= Vayala Vasudevan Pillai =

Indian playwright

Vayala Vasudevan Pillai (22 April 1945 – 29 August 2011) was a Malayalam-language playwright from Kerala, India. He was the disciple of eminent playwright G. Sankara Pillai. He directed over 40 plays. Some of his popular plays include Viswadarsanam (1977), Thulaseevaram (1979), Agni (1982), Rangabhasha (1984), Varavelpu (1985), Kuchelagadha (1988), The Death of Nestling (1992), Suthradhara, Ethile... Ethile? (1993), Kunji Chirakukal (1994), and Swarnakokkukal (1999).

His work Agni won the Kerala Sahitya Akademi Award in 1981. He received the Kerala Sangeetha Nataka Akademi Award in 2002 and the Kendra Sangeet Natak Akademi Award in 2009 for his contributions to theatre - playwriting in Malayalam. He was the director of School of Drama, Thrissur for more than two decades.

==Biography==
He was born on 22 April 1945 in Vayala, near Anchal, Kollam, Kerala as the son of Neelakanta Pillai and Kalyani Amma. Pillai had his elementary school from Narayana Vilasam Upper Primary School (NVUPS) Vayala. Pillai completed his degree and masters in English literature from Mar Ivanios College. On completion of his post-graduation, he entered the profession of teaching at Mar Ivanios College and proceeded to do his doctorate in Theatre and Drama. He was awarded theatre fellowships of various countries and was able to do research in theatre in well-known universities such as University of Rome (1980–81) and New York University (1989-90). He was also a visiting professor of theatre in Meiji University, Tokyo. In 2001, Vayala researched on 'The Semiotics of Beckett's Plays' at the Paris University and on 'Space in Greek Classical Theatre' at University of Athens in 2008. He also specialised on the works of Irish playwright J. M. Synge. In 2012, he received the Kerala Sangeetha Nataka Akademi Fellowship.

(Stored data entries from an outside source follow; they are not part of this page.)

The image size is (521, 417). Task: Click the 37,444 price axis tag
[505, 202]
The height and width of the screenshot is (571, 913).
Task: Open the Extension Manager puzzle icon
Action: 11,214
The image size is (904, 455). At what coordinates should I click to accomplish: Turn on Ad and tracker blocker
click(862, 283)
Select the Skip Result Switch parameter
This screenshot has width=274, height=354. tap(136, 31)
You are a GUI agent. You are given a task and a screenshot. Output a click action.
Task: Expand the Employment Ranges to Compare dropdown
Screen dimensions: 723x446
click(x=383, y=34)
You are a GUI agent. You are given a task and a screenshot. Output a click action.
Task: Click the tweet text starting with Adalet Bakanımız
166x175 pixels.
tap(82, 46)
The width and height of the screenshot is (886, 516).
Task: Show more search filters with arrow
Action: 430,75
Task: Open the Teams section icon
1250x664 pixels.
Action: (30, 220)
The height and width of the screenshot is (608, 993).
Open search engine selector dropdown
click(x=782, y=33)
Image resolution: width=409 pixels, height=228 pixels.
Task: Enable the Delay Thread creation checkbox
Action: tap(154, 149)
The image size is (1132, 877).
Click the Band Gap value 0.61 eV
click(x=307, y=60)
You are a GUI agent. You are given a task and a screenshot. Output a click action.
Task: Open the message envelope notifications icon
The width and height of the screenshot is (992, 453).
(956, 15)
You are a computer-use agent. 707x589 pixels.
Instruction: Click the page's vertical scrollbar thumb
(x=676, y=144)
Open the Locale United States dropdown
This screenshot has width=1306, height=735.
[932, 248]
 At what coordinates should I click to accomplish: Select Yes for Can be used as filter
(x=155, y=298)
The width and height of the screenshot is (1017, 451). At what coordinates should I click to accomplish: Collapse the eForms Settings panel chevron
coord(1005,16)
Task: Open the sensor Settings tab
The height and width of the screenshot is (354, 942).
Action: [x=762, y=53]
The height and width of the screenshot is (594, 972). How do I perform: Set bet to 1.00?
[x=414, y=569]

A disciple of eminent playwright G. Sankara Pillai, Vayala was groomed by the Kalari theatre movement started by Sankara Pillai. Vayala joined the School of Drama, Thrissur as assistant director and head of the department in 1984. Later, he succeeded Sankara Pillai as director of the School of Drama and retired from the post in 2005.

During his stint in Thiruvananthapuram, Vayala formed an avant-garde theatre troupe named Suvarnarekha. The troupe presented more than 30 plays, including his own works and modern European plays.

Vayala Vasudevan Pillai died at a private hospital in Kochi, Kerala on 29 August 2011. He had been undergoing treatment for cancer. He was survived by wife, Valsala, and they do not have children.